YOUR OBJECTIVE: Extract the items between the lines holding "This screenshot has height=800, width=1326." and "pos(190,510)", inclusive, and reproduce those lines verbatim, leaving the pictures out.

RECORDS FOR THIS TASK:
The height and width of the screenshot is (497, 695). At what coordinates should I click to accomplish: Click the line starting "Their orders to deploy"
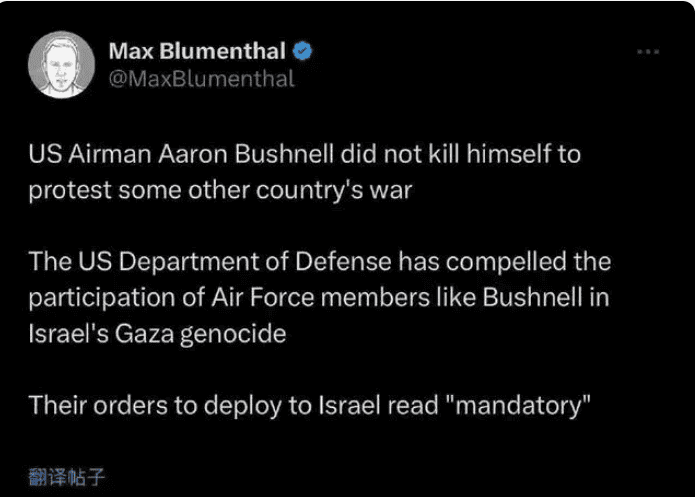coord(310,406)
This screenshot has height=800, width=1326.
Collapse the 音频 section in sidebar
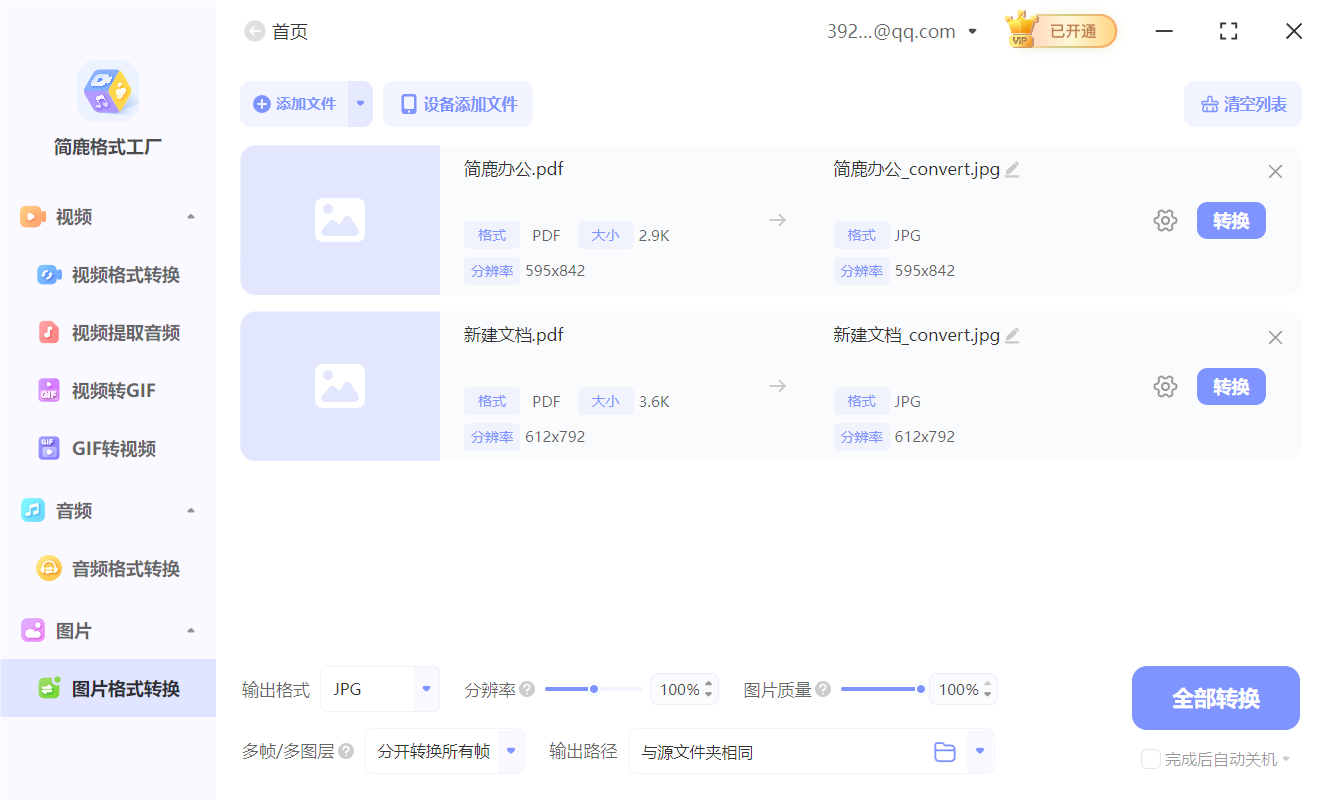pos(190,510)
==
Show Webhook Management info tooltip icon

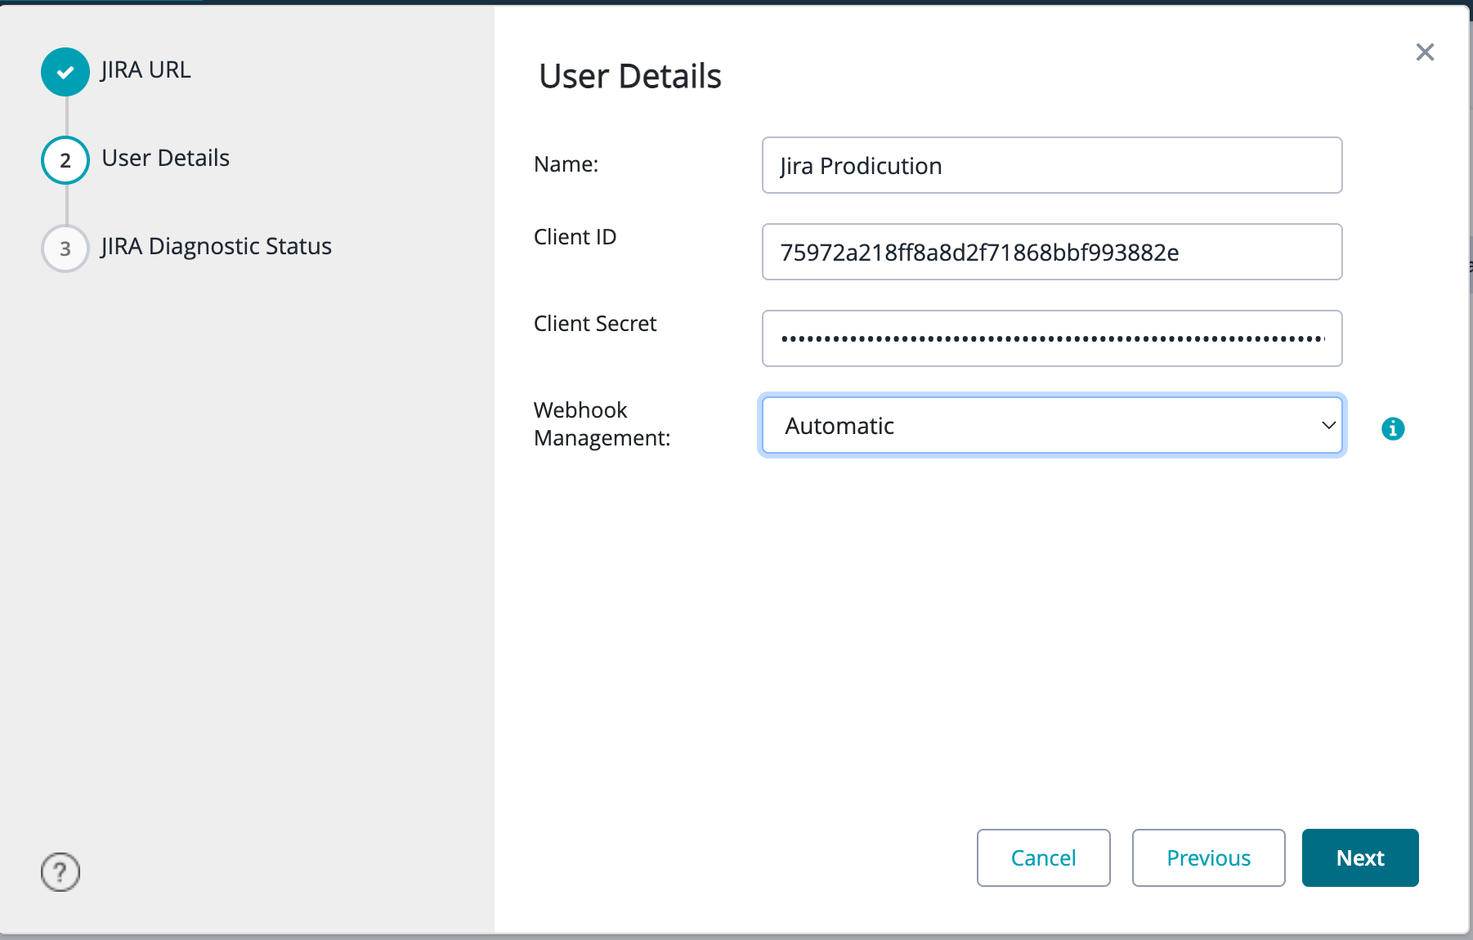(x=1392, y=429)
--
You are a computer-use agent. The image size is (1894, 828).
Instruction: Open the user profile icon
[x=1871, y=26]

EXERCISE RESULT:
This screenshot has height=800, width=1326.
Collapse the 音频 section in sidebar
pos(190,510)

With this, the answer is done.